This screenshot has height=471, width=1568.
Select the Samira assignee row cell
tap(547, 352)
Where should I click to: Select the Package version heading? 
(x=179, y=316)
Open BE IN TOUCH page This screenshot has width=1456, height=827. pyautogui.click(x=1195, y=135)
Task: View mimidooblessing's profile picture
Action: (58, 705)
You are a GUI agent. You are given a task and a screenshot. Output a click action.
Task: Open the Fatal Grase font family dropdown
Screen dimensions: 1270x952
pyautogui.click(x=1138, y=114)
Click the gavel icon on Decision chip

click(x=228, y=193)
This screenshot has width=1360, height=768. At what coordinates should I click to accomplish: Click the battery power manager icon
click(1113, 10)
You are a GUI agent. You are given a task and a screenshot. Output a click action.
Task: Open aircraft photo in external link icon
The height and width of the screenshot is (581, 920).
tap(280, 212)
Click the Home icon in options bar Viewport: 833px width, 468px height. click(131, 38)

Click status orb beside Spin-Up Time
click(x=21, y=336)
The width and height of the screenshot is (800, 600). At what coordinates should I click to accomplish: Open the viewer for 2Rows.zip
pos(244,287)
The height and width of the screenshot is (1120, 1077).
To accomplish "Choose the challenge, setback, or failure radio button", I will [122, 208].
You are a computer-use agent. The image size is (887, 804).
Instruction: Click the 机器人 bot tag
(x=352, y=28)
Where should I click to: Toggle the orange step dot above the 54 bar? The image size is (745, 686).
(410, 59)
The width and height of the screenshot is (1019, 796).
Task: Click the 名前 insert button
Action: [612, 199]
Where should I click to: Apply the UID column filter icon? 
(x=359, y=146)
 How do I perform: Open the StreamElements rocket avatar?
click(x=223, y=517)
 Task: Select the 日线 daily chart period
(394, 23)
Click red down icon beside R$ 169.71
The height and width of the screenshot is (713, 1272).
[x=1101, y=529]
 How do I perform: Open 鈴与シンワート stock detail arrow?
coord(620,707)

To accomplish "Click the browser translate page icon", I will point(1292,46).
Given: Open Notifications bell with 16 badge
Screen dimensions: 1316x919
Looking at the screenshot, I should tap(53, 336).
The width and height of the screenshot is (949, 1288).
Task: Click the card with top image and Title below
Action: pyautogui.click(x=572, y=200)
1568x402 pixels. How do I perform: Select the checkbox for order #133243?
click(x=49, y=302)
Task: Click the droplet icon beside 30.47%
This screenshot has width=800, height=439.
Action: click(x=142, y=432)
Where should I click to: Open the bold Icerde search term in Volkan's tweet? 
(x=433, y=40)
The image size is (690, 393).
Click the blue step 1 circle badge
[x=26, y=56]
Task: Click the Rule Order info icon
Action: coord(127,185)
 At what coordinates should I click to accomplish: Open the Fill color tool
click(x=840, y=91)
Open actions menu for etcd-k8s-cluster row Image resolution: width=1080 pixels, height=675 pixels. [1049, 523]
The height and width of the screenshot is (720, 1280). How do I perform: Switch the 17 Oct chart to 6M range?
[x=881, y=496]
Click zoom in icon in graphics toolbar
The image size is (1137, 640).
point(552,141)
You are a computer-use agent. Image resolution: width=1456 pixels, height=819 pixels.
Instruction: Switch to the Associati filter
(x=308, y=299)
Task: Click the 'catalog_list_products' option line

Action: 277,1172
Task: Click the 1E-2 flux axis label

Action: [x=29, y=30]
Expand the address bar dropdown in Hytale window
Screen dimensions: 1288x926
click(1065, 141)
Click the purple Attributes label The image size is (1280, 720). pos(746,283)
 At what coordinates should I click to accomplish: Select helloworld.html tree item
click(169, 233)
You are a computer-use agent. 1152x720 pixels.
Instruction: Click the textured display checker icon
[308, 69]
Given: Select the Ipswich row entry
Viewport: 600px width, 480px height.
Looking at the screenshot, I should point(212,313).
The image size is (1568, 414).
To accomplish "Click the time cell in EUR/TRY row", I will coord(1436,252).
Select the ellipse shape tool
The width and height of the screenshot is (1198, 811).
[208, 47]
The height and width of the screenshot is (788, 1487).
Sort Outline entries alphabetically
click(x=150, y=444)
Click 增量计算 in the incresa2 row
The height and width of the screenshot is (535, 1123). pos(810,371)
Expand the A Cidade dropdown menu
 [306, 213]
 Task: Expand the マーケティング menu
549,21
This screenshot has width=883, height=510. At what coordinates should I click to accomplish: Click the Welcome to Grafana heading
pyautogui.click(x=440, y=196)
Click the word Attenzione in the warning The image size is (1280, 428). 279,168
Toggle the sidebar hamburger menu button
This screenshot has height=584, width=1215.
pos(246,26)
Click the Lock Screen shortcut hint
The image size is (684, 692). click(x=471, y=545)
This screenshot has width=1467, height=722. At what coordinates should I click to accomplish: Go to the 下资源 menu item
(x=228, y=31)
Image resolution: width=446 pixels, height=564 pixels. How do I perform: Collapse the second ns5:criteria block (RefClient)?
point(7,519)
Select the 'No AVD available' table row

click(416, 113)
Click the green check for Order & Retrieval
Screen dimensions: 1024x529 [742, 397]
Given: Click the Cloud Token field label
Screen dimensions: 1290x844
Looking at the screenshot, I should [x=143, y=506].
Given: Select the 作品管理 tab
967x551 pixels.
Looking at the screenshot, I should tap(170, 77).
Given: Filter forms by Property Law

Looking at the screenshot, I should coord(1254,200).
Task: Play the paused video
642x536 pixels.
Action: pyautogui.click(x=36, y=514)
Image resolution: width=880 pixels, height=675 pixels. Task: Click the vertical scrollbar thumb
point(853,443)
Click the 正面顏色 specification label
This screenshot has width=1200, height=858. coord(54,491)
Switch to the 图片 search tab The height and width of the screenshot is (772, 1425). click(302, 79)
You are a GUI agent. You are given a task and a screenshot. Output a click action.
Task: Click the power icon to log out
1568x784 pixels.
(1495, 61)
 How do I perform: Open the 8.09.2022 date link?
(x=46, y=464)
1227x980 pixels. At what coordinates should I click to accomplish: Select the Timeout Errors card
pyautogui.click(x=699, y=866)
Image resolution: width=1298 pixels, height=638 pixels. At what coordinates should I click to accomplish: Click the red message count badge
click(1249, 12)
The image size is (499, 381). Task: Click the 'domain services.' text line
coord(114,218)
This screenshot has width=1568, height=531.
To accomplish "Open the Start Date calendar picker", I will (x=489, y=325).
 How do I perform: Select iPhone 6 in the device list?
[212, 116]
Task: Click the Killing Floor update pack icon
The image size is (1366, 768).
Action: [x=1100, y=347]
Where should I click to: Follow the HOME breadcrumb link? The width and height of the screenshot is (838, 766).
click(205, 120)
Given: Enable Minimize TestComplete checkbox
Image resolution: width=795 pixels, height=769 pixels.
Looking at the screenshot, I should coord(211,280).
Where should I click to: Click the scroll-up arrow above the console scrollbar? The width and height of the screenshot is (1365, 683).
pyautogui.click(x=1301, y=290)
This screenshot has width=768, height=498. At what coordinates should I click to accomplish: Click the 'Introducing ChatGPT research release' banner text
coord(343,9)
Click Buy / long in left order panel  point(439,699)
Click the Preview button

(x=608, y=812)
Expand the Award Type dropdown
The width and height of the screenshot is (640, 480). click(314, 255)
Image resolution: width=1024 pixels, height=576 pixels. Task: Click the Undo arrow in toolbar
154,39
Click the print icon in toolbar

Problem to work on> Return every record above exactly, line by line.

Written response>
This screenshot has height=471, width=1568.
Select the Samira assignee row cell
tap(547, 352)
Where should I click to: Select the Package version heading? 
(x=179, y=316)
Open BE IN TOUCH page This screenshot has width=1456, height=827. pyautogui.click(x=1195, y=135)
Task: View mimidooblessing's profile picture
Action: (58, 705)
You are a GUI agent. You are given a task and a screenshot. Output a click action.
Task: Open the Fatal Grase font family dropdown
Screen dimensions: 1270x952
pyautogui.click(x=1138, y=114)
Click the gavel icon on Decision chip

click(x=228, y=193)
This screenshot has width=1360, height=768. At what coordinates should I click to accomplish: Click the battery power manager icon
click(1113, 10)
You are a GUI agent. You are given a task and a screenshot. Output a click action.
Task: Open aircraft photo in external link icon
The height and width of the screenshot is (581, 920).
tap(280, 212)
Click the Home icon in options bar Viewport: 833px width, 468px height. click(131, 38)

Click status orb beside Spin-Up Time
click(x=21, y=336)
The width and height of the screenshot is (800, 600). At what coordinates should I click to accomplish: Open the viewer for 2Rows.zip
pos(244,287)
The height and width of the screenshot is (1120, 1077).
To accomplish "Choose the challenge, setback, or failure radio button", I will [122, 208].
You are a computer-use agent. The image size is (887, 804).
Instruction: Click the 机器人 bot tag
(x=352, y=28)
Where should I click to: Toggle the orange step dot above the 54 bar? The image size is (745, 686).
(410, 59)
The width and height of the screenshot is (1019, 796).
Task: Click the 名前 insert button
Action: [612, 199]
Where should I click to: Apply the UID column filter icon? 
(x=359, y=146)
 How do I perform: Open the StreamElements rocket avatar?
click(x=223, y=517)
 Task: Select the 日线 daily chart period
(394, 23)
Click red down icon beside R$ 169.71
The height and width of the screenshot is (713, 1272).
[x=1101, y=529]
 How do I perform: Open 鈴与シンワート stock detail arrow?
coord(620,707)

To accomplish "Click the browser translate page icon", I will point(1292,46).
Given: Open Notifications bell with 16 badge
Screen dimensions: 1316x919
Looking at the screenshot, I should tap(53, 336).
The width and height of the screenshot is (949, 1288).
Task: Click the card with top image and Title below
Action: pyautogui.click(x=572, y=200)
1568x402 pixels. How do I perform: Select the checkbox for order #133243?
click(x=49, y=302)
Task: Click the droplet icon beside 30.47%
This screenshot has width=800, height=439.
Action: click(x=142, y=432)
Where should I click to: Open the bold Icerde search term in Volkan's tweet? 
(x=433, y=40)
The image size is (690, 393).
Click the blue step 1 circle badge
[x=26, y=56]
Task: Click the Rule Order info icon
Action: coord(127,185)
 At what coordinates should I click to accomplish: Open the Fill color tool
click(x=840, y=91)
Open actions menu for etcd-k8s-cluster row Image resolution: width=1080 pixels, height=675 pixels. [1049, 523]
The height and width of the screenshot is (720, 1280). How do I perform: Switch the 17 Oct chart to 6M range?
[x=881, y=496]
Click zoom in icon in graphics toolbar
The image size is (1137, 640).
point(552,141)
You are a computer-use agent. Image resolution: width=1456 pixels, height=819 pixels.
Instruction: Switch to the Associati filter
(x=308, y=299)
Task: Click the 'catalog_list_products' option line

Action: 277,1172
Task: Click the 1E-2 flux axis label

Action: [x=29, y=30]
Expand the address bar dropdown in Hytale window
Screen dimensions: 1288x926
click(1065, 141)
Click the purple Attributes label The image size is (1280, 720). pos(746,283)
 At what coordinates should I click to accomplish: Select helloworld.html tree item
click(169, 233)
You are a computer-use agent. 1152x720 pixels.
Instruction: Click the textured display checker icon
[308, 69]
Given: Select the Ipswich row entry
Viewport: 600px width, 480px height.
Looking at the screenshot, I should point(212,313).
The image size is (1568, 414).
To accomplish "Click the time cell in EUR/TRY row", I will coord(1436,252).
Select the ellipse shape tool
The width and height of the screenshot is (1198, 811).
[208, 47]
The height and width of the screenshot is (788, 1487).
Sort Outline entries alphabetically
click(x=150, y=444)
Click 增量计算 in the incresa2 row
The height and width of the screenshot is (535, 1123). pos(810,371)
Expand the A Cidade dropdown menu
 [306, 213]
 Task: Expand the マーケティング menu
549,21
This screenshot has width=883, height=510. At what coordinates should I click to accomplish: Click the Welcome to Grafana heading
pyautogui.click(x=440, y=196)
Click the word Attenzione in the warning The image size is (1280, 428). 279,168
Toggle the sidebar hamburger menu button
This screenshot has height=584, width=1215.
pos(246,26)
Click the Lock Screen shortcut hint
The image size is (684, 692). click(x=471, y=545)
This screenshot has width=1467, height=722. At what coordinates should I click to accomplish: Go to the 下资源 menu item
(x=228, y=31)
Image resolution: width=446 pixels, height=564 pixels. How do I perform: Collapse the second ns5:criteria block (RefClient)?
point(7,519)
Select the 'No AVD available' table row

click(416, 113)
Click the green check for Order & Retrieval
Screen dimensions: 1024x529 [742, 397]
Given: Click the Cloud Token field label
Screen dimensions: 1290x844
Looking at the screenshot, I should [x=143, y=506].
Given: Select the 作品管理 tab
967x551 pixels.
Looking at the screenshot, I should tap(170, 77).
Given: Filter forms by Property Law

Looking at the screenshot, I should coord(1254,200).
Task: Play the paused video
642x536 pixels.
Action: pyautogui.click(x=36, y=514)
Image resolution: width=880 pixels, height=675 pixels. Task: Click the vertical scrollbar thumb
point(853,443)
Click the 正面顏色 specification label
This screenshot has width=1200, height=858. coord(54,491)
Switch to the 图片 search tab The height and width of the screenshot is (772, 1425). click(302, 79)
You are a GUI agent. You are given a task and a screenshot. Output a click action.
Task: Click the power icon to log out
1568x784 pixels.
(1495, 61)
 How do I perform: Open the 8.09.2022 date link?
(x=46, y=464)
1227x980 pixels. At what coordinates should I click to accomplish: Select the Timeout Errors card
pyautogui.click(x=699, y=866)
Image resolution: width=1298 pixels, height=638 pixels. At what coordinates should I click to accomplish: Click the red message count badge
click(1249, 12)
The image size is (499, 381). Task: Click the 'domain services.' text line
coord(114,218)
This screenshot has width=1568, height=531.
To accomplish "Open the Start Date calendar picker", I will (x=489, y=325).
 How do I perform: Select iPhone 6 in the device list?
[212, 116]
Task: Click the Killing Floor update pack icon
The image size is (1366, 768).
Action: [x=1100, y=347]
Where should I click to: Follow the HOME breadcrumb link? The width and height of the screenshot is (838, 766).
click(205, 120)
Given: Enable Minimize TestComplete checkbox
Image resolution: width=795 pixels, height=769 pixels.
Looking at the screenshot, I should coord(211,280).
Where should I click to: Click the scroll-up arrow above the console scrollbar? The width and height of the screenshot is (1365, 683).
pyautogui.click(x=1301, y=290)
This screenshot has width=768, height=498. At what coordinates should I click to accomplish: Click the 'Introducing ChatGPT research release' banner text
coord(343,9)
Click Buy / long in left order panel  point(439,699)
Click the Preview button

(x=608, y=812)
Expand the Award Type dropdown
The width and height of the screenshot is (640, 480). click(314, 255)
Image resolution: width=1024 pixels, height=576 pixels. Task: Click the Undo arrow in toolbar
154,39
Click the print icon in toolbar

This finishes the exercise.